Italian humanist (1476–1531)

Seripando's ex libris from a copy of Plutarch's Problemata printed at Venice by Domenico Siliprandi in 1477, which had been part of Parrasio's library. The inscription reads: Antonij Seripandi ex Iani Parrhasij testamento, 'Antonio Seripandi's, from the will of Giano Parrasio'.

Antonio Seripando (1476–1531) was an Italian Renaissance humanist and book collector.

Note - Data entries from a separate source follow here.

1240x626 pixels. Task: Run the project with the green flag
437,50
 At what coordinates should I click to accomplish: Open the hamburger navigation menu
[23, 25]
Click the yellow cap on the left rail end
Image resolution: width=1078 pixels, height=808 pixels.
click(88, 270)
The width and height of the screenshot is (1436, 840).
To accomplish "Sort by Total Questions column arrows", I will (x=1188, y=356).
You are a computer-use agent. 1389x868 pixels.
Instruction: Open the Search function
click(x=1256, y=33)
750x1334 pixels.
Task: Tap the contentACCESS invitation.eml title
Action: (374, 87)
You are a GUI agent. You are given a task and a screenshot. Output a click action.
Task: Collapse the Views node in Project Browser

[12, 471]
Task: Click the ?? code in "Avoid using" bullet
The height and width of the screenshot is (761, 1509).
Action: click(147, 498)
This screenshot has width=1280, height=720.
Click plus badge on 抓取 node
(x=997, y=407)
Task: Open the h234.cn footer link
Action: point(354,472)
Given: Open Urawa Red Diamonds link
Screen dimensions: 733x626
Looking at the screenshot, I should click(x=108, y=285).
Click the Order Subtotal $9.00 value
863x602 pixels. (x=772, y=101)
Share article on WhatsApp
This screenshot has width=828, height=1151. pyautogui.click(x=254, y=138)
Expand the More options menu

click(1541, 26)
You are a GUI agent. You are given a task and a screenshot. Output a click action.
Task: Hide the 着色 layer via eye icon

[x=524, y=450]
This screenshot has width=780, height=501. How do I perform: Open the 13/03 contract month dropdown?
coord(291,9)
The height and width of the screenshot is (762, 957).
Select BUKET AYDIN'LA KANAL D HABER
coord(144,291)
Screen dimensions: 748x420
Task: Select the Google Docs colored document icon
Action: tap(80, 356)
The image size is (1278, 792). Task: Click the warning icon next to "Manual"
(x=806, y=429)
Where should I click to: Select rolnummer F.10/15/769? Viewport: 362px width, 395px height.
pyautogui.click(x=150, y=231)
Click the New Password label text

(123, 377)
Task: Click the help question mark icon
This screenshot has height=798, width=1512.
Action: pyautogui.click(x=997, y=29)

Seripando was the eldest son of Giovanni Ferdinando and Isabella Luisa Galeota, minor nobility living in the Porta Capuana district of Naples. His parents died not long after the birth of his brother Troiano in 1493. As a result, responsibility for raising the child fell to him. In September 1506, when Troiano tried to join the Dominicans of Santa Caterina a Formiello, Antonio brought him back. In March 1507, however, he approved his entrance into the Augustinian friars of San Giovanni a Carbonara, which was more congruent with Antonio's intellectual interests. He was already a member of the circle around Giovanni Gioviano Pontano and a friend of Jacopo Sannazzaro.

In 1512, Seripando joined the entourage of Cardinal Luigi d'Aragona as a secretary and lived in Rome. He did not travel with the cardinal but received a copy of Antonio de Beatis' travel diary. In 1518, he was ordained a priest. Following the cardinal's death in January 1519, he returned to Naples, but intellectual pursuits brought him back to Rome in March 1521. In 1522, the humanist Aulo Giano Parrasio bequeathed his collection of 1,500 books to him. Many volumes from Seripando's collection still bear his ex libris, "Antonii Seripandi et amicorum". When Antonio died in 1531, his library passed to his brother. His tomb is the centrepiece of the Seripando Chabel constructed by his brother after 1560.